To the game engine, the popsicle (or "ice lolly" or corn dog) in Succulent is the main director for the entire scene. It is essentially a psychic telekinetic popsicle that dictates music playback, effects, and character animations... The popsicle is god. Love the popsicle.

To many developers, the most obvious straightforward way to achieve this popsicle-sucking interaction would've been to create a hand / arm controller, and then parent the popsicle to the dude's hand. But this "direct" way would've been the wrong way; this game is about popsicles, not about hands. Tuning the hand and arm movements necessary to pilot it into his mouth -- it would've been painful and unnecessary. (This is why it's important to have a fairly solid concept before you start coding something. The concept and design will affect how you code it!)


So I do it the "reverse" way: the popsicle is actually floating and rotating of its own accord, but it tells the hand to keep trying to grasp it. The hand and arm are totally cosmetic. Because this is kind of the reverse way of how we conceptualize motion, this type of animation technique is called "inverse kinematics." Instead of manually moving the arm, we tell the arm to "solve" for a "target" position, and it resolves the most "natural" pose based on joint hinge constraints.

If you're a Unity developer working with humanoid characters, make ample use of SetLookAtPosition and SetIKPosition (my code is based off the code sample on that page) and you can just move and rotate a target transform to pose your head / hands / feet, adjust these transforms while in play mode so you can get a sense of how the IK is solving, then copy and paste the transform data outside of play mode to commit your changes. You could technically animate an entire body like this. Very convenient.

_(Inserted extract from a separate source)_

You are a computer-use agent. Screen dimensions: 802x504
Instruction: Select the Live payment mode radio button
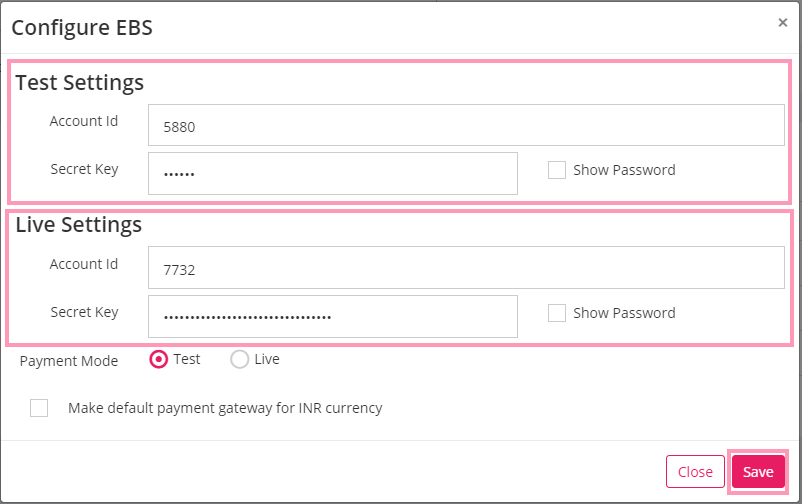239,359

I generally prefer using IK vs. canned Maya animations. IK lets me iterate pretty quickly with different poses, and then I can use code to make the IK responsive to game state changes. To do this without IK, you'd have to setup a Mecanim Animation Controller state machine and deal with a mess of variables and blend trees, it's kind of annoying and overkill for most of my uses.

This is a key benefit of being a generalist developer -- you can pick your implementations based on what you want to do. Being able to choose from a physics-based ragdoll animation, an old-fashioned hard-coded bone transform script, a Mecanim-based IK controller, or plain Maya keyframed animation, is really helpful. It's even better when you mix all those approaches together, capitalizing on the individual strengths of each approach.


For instance, the jaw control and "cheek physics" code is just some simple transform stuff. Based on the popsicle's rotation and position, I move the bone's localPosition. When tuned properly, it looks like the popsicle is causing his cheeks to bulge out.

Also notice the dude does not actually have teeth, partly because (a) you never really see the teeth in-game and (b) I was too lazy to model them, but also because (c)... teeth hurt.